Life is a series of milestones, and I have reached another one. This one has to do with winter. Thirty years ago, I loved winter, I looked forward to winter. Some time in the 1980s, Masterpiece Theater presented a dramatization of The Last Place on Earth, the story of Robert Falcon Scott and Roald Amundsen racing to the South Pole. That winter, as I walked to Dairy Mart each morning for the paper, the snow crunching beneath my feet, and the bitterly cold wind blowing off the ice-covered lake, I pictured myself slogging across Antarctica. Just to be on the safe side, I traveled with the Norwegians rather than with the always confidant but hopelessly incompetent Scott.

Shoveling snow was a challenge then, especially as the snow piled up and there was no more room to put it between our house and the neighbor's fence. I had to carry the excess to the backyard by the shovel full. But it was a welcome challenge. A job that once done, I wanted to say, "Come on, Mother Nature, is that the best you can do?" Then, oh so pleased with my indomitable spirit, I went inside for some hot chocolate.

Around the middle of February every year, winter would be interrupted by three or four spring-like days. Only then did my thoughts turn to warm winds and sunshine. When the seasonable weather returned, which it inevitably did, winter had lost its luster.

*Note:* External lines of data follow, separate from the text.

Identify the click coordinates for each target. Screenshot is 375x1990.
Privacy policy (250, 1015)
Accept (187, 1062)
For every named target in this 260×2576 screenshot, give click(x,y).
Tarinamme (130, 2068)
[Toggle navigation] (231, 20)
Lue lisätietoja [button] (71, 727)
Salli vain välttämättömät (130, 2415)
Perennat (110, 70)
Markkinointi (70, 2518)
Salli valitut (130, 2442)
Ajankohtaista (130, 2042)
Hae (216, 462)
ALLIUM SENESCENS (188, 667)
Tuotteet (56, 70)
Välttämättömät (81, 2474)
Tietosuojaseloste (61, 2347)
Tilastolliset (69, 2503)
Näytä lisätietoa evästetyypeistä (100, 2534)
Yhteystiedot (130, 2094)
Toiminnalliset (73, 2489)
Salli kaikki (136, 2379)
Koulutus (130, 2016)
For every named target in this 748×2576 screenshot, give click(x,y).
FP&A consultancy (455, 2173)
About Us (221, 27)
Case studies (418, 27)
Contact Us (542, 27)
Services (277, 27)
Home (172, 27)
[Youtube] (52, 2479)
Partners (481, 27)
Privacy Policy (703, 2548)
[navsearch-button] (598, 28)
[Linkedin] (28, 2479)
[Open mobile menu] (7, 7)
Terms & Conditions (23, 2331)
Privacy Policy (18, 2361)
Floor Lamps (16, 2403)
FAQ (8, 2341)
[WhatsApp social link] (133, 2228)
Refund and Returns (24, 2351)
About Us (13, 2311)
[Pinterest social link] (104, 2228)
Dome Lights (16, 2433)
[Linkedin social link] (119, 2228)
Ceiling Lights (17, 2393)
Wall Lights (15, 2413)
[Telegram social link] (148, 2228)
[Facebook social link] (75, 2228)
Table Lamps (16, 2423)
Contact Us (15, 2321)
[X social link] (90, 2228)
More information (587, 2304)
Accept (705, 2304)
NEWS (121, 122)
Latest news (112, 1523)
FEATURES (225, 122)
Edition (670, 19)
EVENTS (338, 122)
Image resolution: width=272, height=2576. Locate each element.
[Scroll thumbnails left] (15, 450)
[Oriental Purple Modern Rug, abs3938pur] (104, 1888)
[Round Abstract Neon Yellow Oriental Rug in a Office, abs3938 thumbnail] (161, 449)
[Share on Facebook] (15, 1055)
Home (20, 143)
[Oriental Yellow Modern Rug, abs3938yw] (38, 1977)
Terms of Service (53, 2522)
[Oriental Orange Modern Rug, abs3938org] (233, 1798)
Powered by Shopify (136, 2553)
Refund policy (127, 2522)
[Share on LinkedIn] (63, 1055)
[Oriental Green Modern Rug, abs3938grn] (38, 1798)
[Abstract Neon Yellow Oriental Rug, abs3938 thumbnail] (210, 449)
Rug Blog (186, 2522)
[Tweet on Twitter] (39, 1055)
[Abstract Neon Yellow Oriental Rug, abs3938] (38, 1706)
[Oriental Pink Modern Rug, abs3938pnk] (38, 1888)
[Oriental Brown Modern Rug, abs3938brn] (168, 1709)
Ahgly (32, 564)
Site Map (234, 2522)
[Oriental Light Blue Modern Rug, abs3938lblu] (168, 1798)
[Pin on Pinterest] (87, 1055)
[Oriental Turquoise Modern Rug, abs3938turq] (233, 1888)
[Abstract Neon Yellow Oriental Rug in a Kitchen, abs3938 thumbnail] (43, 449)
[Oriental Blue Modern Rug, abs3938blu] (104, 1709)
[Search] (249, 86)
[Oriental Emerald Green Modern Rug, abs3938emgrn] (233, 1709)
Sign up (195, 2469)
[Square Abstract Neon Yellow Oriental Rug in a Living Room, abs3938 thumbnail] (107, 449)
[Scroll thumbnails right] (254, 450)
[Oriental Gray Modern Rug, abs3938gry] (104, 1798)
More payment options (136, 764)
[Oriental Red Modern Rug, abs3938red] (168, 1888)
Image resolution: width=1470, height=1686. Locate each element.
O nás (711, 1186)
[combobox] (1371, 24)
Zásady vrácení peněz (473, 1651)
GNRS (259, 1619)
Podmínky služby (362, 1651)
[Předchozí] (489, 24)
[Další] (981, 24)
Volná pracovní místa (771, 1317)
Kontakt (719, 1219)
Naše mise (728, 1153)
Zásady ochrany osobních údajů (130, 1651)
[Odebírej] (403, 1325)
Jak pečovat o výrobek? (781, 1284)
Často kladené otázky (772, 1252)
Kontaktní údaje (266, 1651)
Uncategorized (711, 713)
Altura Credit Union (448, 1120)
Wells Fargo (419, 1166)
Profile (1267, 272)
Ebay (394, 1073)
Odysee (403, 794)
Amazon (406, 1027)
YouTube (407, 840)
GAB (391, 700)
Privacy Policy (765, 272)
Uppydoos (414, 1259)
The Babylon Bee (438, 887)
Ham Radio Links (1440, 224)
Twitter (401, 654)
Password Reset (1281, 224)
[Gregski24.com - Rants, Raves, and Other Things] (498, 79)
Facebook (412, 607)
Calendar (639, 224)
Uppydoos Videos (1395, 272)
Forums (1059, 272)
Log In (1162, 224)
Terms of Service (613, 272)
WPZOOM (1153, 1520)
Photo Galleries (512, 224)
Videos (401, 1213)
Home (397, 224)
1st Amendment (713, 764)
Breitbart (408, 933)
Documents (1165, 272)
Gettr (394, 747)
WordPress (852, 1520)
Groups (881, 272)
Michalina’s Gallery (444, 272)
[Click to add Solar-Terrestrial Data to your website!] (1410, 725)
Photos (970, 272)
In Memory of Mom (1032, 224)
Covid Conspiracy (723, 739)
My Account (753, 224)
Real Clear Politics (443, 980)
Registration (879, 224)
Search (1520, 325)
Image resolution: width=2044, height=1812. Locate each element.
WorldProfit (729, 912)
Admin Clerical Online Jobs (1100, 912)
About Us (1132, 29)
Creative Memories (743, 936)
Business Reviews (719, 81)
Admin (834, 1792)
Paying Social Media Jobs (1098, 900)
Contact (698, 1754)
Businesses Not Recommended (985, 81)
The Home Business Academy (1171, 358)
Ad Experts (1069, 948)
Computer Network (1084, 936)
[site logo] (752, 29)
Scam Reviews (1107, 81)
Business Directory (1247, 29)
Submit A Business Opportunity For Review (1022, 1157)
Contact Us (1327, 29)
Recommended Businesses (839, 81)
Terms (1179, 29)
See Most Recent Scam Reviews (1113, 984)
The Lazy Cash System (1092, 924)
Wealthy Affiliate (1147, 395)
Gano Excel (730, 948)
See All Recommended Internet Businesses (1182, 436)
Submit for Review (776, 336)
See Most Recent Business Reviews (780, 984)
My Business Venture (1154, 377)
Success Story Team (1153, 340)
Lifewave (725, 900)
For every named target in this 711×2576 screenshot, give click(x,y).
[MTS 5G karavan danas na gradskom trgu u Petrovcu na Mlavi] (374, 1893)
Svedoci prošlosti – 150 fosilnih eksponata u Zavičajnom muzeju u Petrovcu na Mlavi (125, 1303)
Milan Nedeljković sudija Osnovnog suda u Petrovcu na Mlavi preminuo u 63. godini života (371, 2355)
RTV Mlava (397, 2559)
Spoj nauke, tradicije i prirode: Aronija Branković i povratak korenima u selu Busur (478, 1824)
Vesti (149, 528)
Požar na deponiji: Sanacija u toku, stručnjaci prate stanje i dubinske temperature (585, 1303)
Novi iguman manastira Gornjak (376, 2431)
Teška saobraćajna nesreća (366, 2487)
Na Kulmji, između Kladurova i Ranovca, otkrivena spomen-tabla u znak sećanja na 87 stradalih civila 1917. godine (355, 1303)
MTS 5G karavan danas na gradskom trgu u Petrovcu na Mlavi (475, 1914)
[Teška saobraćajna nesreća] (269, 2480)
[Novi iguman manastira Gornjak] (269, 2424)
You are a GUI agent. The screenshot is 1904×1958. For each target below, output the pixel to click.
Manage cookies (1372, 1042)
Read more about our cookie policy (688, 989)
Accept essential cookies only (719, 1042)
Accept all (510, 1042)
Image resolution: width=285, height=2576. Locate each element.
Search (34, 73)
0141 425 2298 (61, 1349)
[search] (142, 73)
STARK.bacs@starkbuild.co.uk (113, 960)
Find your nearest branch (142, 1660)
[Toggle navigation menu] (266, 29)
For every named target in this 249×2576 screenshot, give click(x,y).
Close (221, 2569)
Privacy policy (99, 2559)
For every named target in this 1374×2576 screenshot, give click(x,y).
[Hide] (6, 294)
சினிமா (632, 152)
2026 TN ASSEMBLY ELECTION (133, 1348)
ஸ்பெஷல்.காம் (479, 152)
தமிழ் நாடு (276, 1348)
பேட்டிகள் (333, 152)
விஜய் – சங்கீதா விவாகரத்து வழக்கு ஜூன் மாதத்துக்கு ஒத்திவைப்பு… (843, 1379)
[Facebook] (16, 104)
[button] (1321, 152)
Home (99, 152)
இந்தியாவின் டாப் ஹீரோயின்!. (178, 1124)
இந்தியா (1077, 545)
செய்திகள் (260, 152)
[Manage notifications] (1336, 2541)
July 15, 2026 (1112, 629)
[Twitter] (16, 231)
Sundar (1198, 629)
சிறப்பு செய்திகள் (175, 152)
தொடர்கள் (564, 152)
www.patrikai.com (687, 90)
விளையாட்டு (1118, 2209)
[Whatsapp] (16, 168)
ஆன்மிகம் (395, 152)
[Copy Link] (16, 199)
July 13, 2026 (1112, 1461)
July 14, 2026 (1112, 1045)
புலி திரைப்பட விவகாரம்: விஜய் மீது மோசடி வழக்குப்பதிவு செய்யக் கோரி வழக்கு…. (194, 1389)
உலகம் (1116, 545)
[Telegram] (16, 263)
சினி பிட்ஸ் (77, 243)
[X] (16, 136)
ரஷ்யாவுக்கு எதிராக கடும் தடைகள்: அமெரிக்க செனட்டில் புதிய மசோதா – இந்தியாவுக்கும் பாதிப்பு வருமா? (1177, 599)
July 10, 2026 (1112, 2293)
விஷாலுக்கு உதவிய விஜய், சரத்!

As the years past, winter began to lose its thrill. Well, maybe it didn't lose its thrill, but the thrill didn't last as long. For a while, I was fed up with winter by Groundhog's Day. A few years later, it was the middle of January, and by the turn of the century, a white Christmas seemed like a suitable finale for winter. I still looked forward to the first snowfall of the season, but not for long. Five or six years ago, the day we returned to standard time was the last of a string of wonderful fall days. It was followed by two weeks of unrelenting overcast and frequent rain. A dark and depressing fortnight that left me sick of winter several days before the first flurry fluttered by the window.

Which brings me to today's milestone. It's Tuesday; the autumnal equinox is Friday. Summer isn't over yet, and I'm already sick of winter. That's never happened before.